La pub vidéo anthologie, 1981

Betcam SP Pal, 4/3, couleur, son


En 1981, Jean Dupuy réunit une quinzaine d’artistes autour d’un projet de vidéo collective intitulée La pub vidéo anthologie. Les premières secondes martèlent, sous la forme d’un slogan le mot « antipub », annonçant le principe même de cette bande : s’approprier les mécanismes de la publicité afin de les mettre à mal. Dans un dispositif rappelant les précédentes vidéos collectives de Jean Dupuy, les artistes sont appelés à réaliser de très courtes séquences, dont la durée respective est  proche de la longueur moyenne d’un spot télévisé. Chez certains artistes, la référence au monde publicitaire est évidente : c’est notamment le cas de Jacques Monory, qui lui empreinte sa rhétorique mielleuse - « Pour moi, un seul service, M, M, entreprise parfaite, M, satisfaction totale, M, comme idéal, vous avez besoin de M » - tout en lui opposant un violent montage d’images d’accidents de voiture. Pour d’autres artistes, c’est l’efficacité visuelle de la publicité, guidée par un impératif de séduction immédiate, qui semble nourrir l’intervention : les propositions s’orientent alors - bien plus que dans les précédentes vidéos collectives de Jean Dupuy - vers le gag absurde, le jeu de mot, ou une tendance au trucage quasi burlesque. 

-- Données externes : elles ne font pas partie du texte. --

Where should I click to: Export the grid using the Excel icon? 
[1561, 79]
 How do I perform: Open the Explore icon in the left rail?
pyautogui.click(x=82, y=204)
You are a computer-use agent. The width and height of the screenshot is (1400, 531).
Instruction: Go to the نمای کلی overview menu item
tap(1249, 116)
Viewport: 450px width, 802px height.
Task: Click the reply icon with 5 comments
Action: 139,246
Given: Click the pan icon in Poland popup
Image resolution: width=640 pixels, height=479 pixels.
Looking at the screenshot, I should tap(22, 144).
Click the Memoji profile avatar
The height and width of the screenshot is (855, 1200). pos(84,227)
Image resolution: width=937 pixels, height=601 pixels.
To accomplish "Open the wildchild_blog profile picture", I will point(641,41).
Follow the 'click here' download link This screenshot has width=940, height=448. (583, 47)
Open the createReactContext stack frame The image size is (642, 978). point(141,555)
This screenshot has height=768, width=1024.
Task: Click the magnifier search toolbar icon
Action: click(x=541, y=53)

Le fantôme de Marcel Duchamp se manifeste encore une fois par un goût certain pour le calembour, pratiqué ici par Patrice Lerochereuil, par Charles Dreyfus et par Jean Dupuy lui-même (« Le seizième, XVI = Sixteen, exemple : j’habite rue Michel-Ange, Paris Sixtine »). Une joyeuse irrévérence traverse cette œuvre collective, que la proposition de Robert Filliou résume peut-être au mieux : après avoir trinqué à plusieurs reprises avec un téléviseur diffusant sa propre image, celui-ci écrase une tarte à la crème sur l’écran.